We all have different wants and needs and there are many roads to reach the same goals. In the same way, we all have different levels of emotional tolerance toward our present financial situation. If your money nerve is being pinched, it is time to explore ways to release the tension.

Have you ever noticed how one friend always has to buy what they want NOW? And then needs to borrow cash for lunch? Or how another friend drifts through life without being aware if there is enough money for food and rent? You may have a friend who makes plans and no matter what happens, sticks to them – even when circumstances change and a shift might be beneficial.

Let’s see how one of my clients made a change.

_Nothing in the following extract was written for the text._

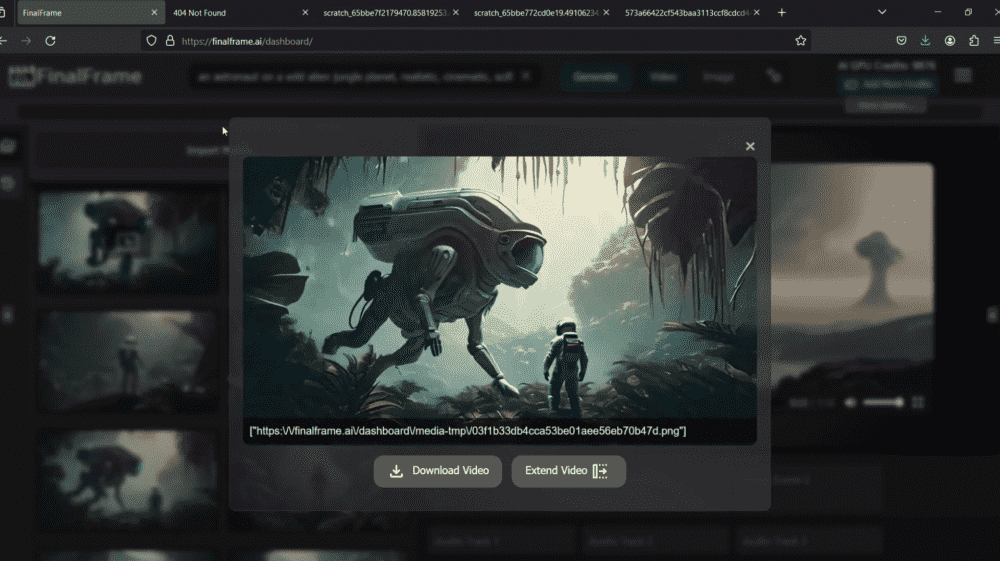1000x561 pixels.
Task: Reload the FinalFrame dashboard page
Action: (x=50, y=41)
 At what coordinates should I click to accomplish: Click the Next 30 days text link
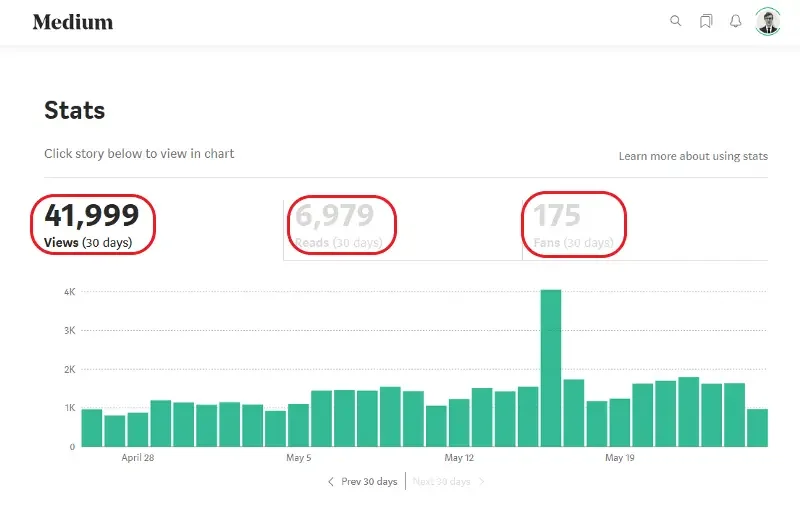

John came from a family that relied entirely upon faith. John’s father was a devout Christian and a pastor of a small church. It was a point of pride that the Lord always provided, even if John’s family didn’t have a lot of money. Almost without fail, when winter came, a member of the church would approach his father and say, “The Lord has put it in my heart to buy your kids winter coats.” Thus, the family would get winter coats. John’s parents trusted God to take care of the family, and they were always taken care of – just not on John’s timetable.

John told me that when he was young, his family had a tradition: if you were passed a dime and needed the dime, it was yours; but if you didn’t need to spend it, it should be given to someone else who might need it. They called it living on faith and the family never “wanted” for their needs. As a child, John never had control over whether his wants and needs would be met. While his childhood experience of passively counting on others did not lessen his faith in any way, it did help him to recognize that he wanted a more active role in his financial decisions. As an adult, John created a long-term financial strategy. For him, it was essential to set targeted goals to fulfill his needs.

Have you explored your core emotional impulses when certain money situations come up? How do you react to an overdrawn bank account? Do you feel panicked and make corrections quickly? Or do you shrug it off – because you have overdraft protection!

Are you living on the edge or do you have some reserve? What emotions come into play as you navigate your finances: Feeling scared, empowered, ashamed, proud or angry?

As you review your feelings and reactions to financial choices, you may see patterns or habits you didn’t notice before. Once you define what is happening, you can make different decisions for a new result, just like my client John.